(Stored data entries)
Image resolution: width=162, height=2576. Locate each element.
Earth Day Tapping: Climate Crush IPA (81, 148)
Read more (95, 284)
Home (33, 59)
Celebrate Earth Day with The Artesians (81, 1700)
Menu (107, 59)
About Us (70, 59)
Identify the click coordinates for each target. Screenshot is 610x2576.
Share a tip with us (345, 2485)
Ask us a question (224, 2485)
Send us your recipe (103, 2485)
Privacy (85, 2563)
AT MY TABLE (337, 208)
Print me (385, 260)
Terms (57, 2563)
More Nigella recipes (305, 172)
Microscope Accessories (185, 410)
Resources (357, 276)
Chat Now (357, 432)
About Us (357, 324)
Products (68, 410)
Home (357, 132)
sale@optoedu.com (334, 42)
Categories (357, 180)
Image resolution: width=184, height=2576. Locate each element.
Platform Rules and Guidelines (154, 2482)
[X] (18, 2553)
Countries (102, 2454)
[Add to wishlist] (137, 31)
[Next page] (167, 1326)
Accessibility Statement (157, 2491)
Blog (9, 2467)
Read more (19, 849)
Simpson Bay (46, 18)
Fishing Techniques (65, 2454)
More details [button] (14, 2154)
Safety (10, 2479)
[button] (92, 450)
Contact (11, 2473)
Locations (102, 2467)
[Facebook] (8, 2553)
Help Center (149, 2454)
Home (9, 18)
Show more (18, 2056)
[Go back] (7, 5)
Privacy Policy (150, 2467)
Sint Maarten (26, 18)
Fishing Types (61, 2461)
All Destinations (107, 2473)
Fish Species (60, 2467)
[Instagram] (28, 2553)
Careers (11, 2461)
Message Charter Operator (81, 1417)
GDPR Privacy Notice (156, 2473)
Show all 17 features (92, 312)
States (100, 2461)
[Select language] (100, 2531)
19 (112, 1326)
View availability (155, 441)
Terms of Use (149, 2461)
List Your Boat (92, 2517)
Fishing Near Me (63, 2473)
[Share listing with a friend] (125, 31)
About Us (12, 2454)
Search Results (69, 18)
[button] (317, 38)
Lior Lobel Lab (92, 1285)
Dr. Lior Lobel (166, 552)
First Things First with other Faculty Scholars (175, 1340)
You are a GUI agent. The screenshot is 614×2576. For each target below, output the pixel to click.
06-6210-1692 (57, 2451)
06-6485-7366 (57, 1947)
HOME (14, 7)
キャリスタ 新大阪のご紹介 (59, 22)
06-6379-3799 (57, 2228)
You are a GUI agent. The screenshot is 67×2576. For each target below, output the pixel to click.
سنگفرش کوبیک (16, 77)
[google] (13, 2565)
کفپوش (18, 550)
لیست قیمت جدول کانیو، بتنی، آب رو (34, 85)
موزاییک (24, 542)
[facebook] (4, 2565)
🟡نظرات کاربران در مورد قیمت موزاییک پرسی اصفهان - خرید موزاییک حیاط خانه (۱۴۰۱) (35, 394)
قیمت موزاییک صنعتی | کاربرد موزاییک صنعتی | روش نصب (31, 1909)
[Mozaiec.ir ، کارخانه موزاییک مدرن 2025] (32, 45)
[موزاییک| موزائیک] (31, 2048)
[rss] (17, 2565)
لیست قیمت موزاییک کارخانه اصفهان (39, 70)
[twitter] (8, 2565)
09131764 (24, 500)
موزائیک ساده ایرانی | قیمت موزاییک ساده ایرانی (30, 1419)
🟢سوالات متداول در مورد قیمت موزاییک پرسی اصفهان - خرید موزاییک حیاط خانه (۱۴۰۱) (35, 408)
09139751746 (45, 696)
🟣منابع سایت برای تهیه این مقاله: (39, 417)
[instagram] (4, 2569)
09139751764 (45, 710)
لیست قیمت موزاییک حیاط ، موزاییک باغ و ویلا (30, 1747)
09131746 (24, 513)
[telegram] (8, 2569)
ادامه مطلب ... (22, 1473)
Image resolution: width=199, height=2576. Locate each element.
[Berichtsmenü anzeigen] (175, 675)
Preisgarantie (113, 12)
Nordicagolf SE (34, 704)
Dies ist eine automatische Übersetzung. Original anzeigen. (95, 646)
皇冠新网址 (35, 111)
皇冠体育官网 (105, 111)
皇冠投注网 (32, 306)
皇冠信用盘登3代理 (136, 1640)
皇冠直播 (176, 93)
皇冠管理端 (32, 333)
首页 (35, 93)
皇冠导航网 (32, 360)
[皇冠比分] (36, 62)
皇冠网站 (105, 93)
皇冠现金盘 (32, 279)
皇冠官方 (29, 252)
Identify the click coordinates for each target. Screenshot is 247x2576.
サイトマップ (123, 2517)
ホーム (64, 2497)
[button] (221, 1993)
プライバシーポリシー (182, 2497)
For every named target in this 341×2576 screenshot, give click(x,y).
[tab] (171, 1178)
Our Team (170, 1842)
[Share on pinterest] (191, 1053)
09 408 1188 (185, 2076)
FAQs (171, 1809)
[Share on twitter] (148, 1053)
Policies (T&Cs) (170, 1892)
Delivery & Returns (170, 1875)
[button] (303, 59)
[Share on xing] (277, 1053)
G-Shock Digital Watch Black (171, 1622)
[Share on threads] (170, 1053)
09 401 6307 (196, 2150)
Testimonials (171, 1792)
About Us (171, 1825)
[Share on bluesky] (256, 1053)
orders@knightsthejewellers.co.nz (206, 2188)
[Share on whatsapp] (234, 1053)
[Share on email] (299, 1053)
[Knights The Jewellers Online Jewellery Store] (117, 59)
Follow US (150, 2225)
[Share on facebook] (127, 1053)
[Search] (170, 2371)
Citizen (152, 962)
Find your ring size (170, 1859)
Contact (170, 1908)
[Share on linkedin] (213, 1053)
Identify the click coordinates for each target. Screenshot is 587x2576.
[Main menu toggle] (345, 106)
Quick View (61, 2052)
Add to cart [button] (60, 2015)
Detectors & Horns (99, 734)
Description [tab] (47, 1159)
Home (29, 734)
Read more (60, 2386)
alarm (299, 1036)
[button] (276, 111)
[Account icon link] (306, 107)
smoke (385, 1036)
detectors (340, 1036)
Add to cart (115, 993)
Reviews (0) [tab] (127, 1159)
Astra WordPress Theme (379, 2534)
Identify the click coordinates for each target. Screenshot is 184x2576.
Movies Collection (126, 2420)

-- What you need to do --
Once the line with "09139751764 (45, 710)" is found in the records above, print exactly that line and every line after it through the line with "ホーム (64, 2497)".

-- Written answer --
09139751764 (45, 710)
لیست قیمت موزاییک حیاط ، موزاییک باغ و ویلا (30, 1747)
09131746 (24, 513)
[telegram] (8, 2569)
ادامه مطلب ... (22, 1473)
Image resolution: width=199, height=2576. Locate each element.
[Berichtsmenü anzeigen] (175, 675)
Preisgarantie (113, 12)
Nordicagolf SE (34, 704)
Dies ist eine automatische Übersetzung. Original anzeigen. (95, 646)
皇冠新网址 (35, 111)
皇冠体育官网 (105, 111)
皇冠投注网 (32, 306)
皇冠信用盘登3代理 (136, 1640)
皇冠直播 (176, 93)
皇冠管理端 (32, 333)
首页 (35, 93)
皇冠导航网 (32, 360)
[皇冠比分] (36, 62)
皇冠网站 (105, 93)
皇冠现金盘 (32, 279)
皇冠官方 (29, 252)
Identify the click coordinates for each target. Screenshot is 247x2576.
サイトマップ (123, 2517)
ホーム (64, 2497)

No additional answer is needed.